As soon as I read Justice Kavanaugh’s concurring opinion in Moore v. Harper, I thought of Leah Litman‘s scholarship on novelty and how Kavanaugh’s proposed rule, if it becomes law, would deter the growth of state constitutional law protecting the right to vote. I asked Leah if she wanted to flesh out this idea, and she wrote this guest post:

The Supreme Court’s decision in Moore v. Harper left much to be determined at a later date. One of the TBD issues is whether the Court will adopt an anti-novelty version of the independent state legislature idea, which could thwart democracy, the development of the law, and the promise of state courts and state constitutions.

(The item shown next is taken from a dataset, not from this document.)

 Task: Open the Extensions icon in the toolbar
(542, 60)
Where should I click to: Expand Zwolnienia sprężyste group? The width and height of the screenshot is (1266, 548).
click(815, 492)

In the final week of the term, the Supreme Court released the opinion in Moore v. Harper, in which it rejected the most extreme and maximalist version of the independent state legislature (ISL) theory/fan-fic/thing (or whatever you might call it). The most extreme version of ISL was the one that maintained that state courts could never enforce state constitutional provisions against state legislatures in cases involving state law regulating federal elections, or (relatedly) that state courts could not enforce some subset of state constitutional provisions (substantive provisions, general ones, or some other category). In Moore, 6 Justices rejected that theory and two (Justices Thomas and Gorsuch) embraced it.

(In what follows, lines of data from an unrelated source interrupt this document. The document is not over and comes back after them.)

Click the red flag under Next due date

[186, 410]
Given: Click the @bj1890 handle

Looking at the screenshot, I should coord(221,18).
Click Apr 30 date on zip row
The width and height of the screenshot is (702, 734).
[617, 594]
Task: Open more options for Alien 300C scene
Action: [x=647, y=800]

But there has been a wide range of views about whether or to what extent Moore rejected other versions of ISL, including the version espoused in Chief Justice Rehnquist’s concurring opinion in Bush v. Gore. In Bush v. Gore, Chief Justice Rehnquist, writing for himself, Justice Thomas, and Justice Scalia, had maintained that the federal constitution allows federal courts to review state courts’ interpretation of state laws (in that case, statutory law) in fairly nondeferential ways such that the federal courts would essentially be deciding anew whether the state courts interpreted state law correctly.

The Chief Justice, in the majority in Moore, recounted how the different opinions in Bush (in particular, the dissents and Chief Justice Rehnquist’s concurrence) had pushed different legal rules about when federal courts could review state courts interpretation of state laws regulating federal elections. But aside from noting that “state courts do not have free rein,” and that state courts “may not transgress the ordinary bounds of judicial review such that they arrogate to themselves the power vested in state legislatures to regulate federal elections,” the Chief Justice’s opinion in Moore did “not adopt these or any other test by which we can measure state court interpretations of state law in cases implicating the Elections Clause.” Nor did it assess whether the North Carolina Supreme Court had violated whatever the legal test is when the North Carolina Supreme Court struck down the North Carolina legislature’s maps as violating the state constitution (the North Carolina Supreme Court subsequently held partisan gerrymandering claims nonjusticiable after the Court’s composition changed in the midterms).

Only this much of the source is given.